The first four items in God's answer to the question concerning Job's suffering are Christ's incarnation, Christ's human living, Christ's crucifixion, and Christ's resurrection. The fifth item is Christ's ascension. After His resurrection the Lord Jesus appeared to His disciples during a period of forty days, and then He ascended to the heavens.
In His ascension Christ poured out Himself as the consummated Triune God and as the all-inclusive Spirit upon His members, to constitute all of them into one organic Body to be the organism of the processed and consummated Triune God. This is the church as the new man, as the Body of Christ, and as the organism of the Triune God, and this entity will consummate in the New Jerusalem. Thus, in God's long answer to Job's suffering there are ten main items: incarnation, human living, crucifixion, resurrection, ascension, the church, the new man, the Body of Christ, the organism of the Triune God, and the New Jerusalem.

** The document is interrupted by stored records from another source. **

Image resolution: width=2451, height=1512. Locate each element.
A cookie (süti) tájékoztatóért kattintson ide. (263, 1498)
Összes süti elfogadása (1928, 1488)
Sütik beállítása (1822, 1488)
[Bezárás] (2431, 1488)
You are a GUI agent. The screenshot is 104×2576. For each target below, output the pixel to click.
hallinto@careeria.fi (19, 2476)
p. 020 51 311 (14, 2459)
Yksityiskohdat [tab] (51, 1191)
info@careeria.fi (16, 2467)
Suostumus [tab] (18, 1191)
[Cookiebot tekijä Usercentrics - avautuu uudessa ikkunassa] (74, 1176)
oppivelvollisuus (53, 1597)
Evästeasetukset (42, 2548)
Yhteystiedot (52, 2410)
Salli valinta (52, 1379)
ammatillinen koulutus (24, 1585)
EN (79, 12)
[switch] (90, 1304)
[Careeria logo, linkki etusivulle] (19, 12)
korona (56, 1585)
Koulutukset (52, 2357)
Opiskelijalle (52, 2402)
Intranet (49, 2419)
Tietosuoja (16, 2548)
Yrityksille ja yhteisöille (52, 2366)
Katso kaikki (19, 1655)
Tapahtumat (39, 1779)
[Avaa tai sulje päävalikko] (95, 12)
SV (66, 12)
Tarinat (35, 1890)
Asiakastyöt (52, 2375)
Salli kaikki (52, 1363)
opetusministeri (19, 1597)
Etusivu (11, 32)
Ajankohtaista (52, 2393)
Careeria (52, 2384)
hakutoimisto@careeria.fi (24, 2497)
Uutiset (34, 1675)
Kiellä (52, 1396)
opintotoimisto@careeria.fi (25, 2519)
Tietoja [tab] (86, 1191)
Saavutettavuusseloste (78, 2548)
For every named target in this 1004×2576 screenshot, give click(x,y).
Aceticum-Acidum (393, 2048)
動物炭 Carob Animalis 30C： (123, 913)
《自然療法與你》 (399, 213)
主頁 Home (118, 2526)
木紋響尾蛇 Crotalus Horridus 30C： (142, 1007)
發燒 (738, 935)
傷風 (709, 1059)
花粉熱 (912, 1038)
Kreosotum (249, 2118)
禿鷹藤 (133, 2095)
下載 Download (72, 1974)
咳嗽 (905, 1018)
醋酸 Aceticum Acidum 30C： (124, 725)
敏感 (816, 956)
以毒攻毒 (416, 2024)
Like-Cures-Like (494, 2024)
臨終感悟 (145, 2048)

The main contents of the New Testament are that the Triune God has an eternal economy according to His good pleasure to dispense Himself into His chosen and redeemed people in His life and in His nature, to make all of them the same as He is in life and nature, to make them His duplication that they may express Him. This corporate expression will consummate in the New Jerusalem. Thus, the New Jerusalem is simply the enlarged, the increased, incarnation consummated in full, that is, the fullness of the Triune God for Him to express Himself in His divinity mingled with humanity. These are the contents of the New Testament, and this is the answer that Job needed. This is God's answer concerning the purpose of Job's suffering.